▶ [Data extracts]:
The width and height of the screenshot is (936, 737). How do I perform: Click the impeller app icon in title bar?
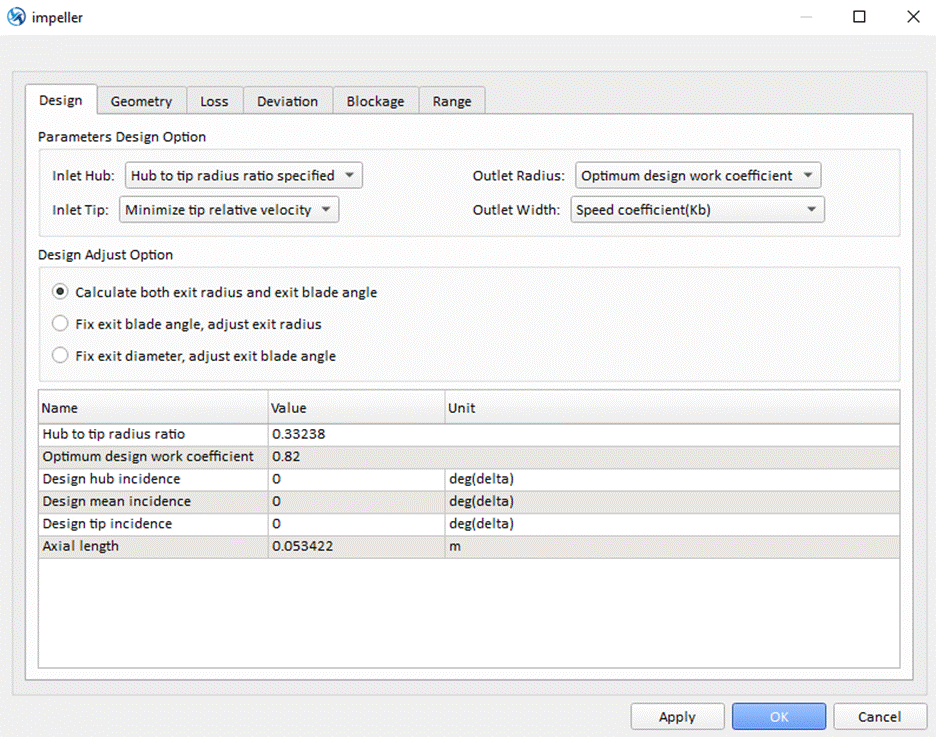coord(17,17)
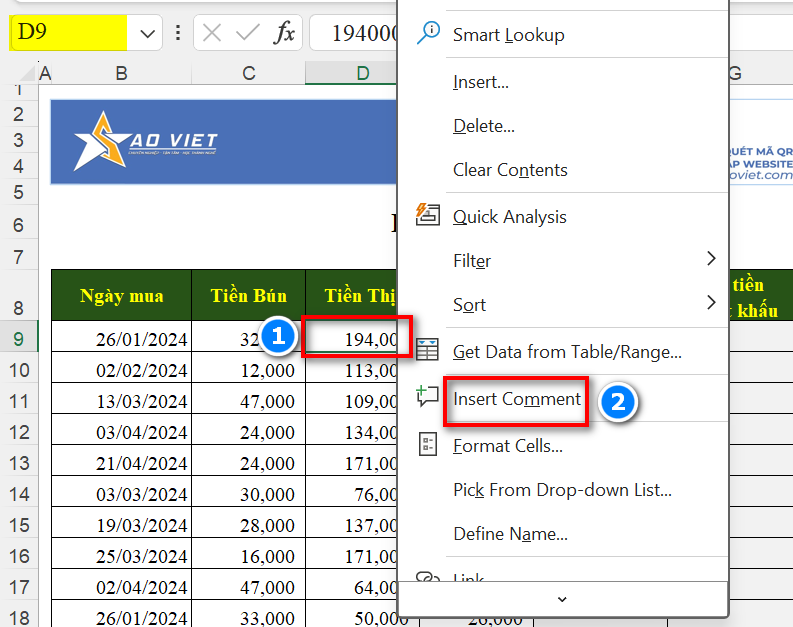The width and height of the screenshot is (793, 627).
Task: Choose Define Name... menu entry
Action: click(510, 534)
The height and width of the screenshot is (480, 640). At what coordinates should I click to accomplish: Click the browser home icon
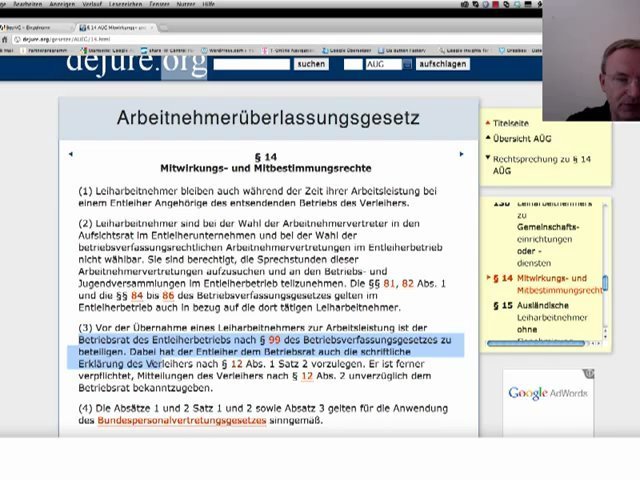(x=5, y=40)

▶ [Activity]: Please repeat the data verbatim and leave the pictures out of your copy.

▶ [Output of the exercise]:
The width and height of the screenshot is (936, 737). How do I perform: Click the impeller app icon in title bar?
coord(17,17)
The width and height of the screenshot is (793, 627).
Task: Choose Define Name... menu entry
Action: click(510, 534)
The height and width of the screenshot is (480, 640). At what coordinates should I click to accomplish: Click the browser home icon
(x=5, y=40)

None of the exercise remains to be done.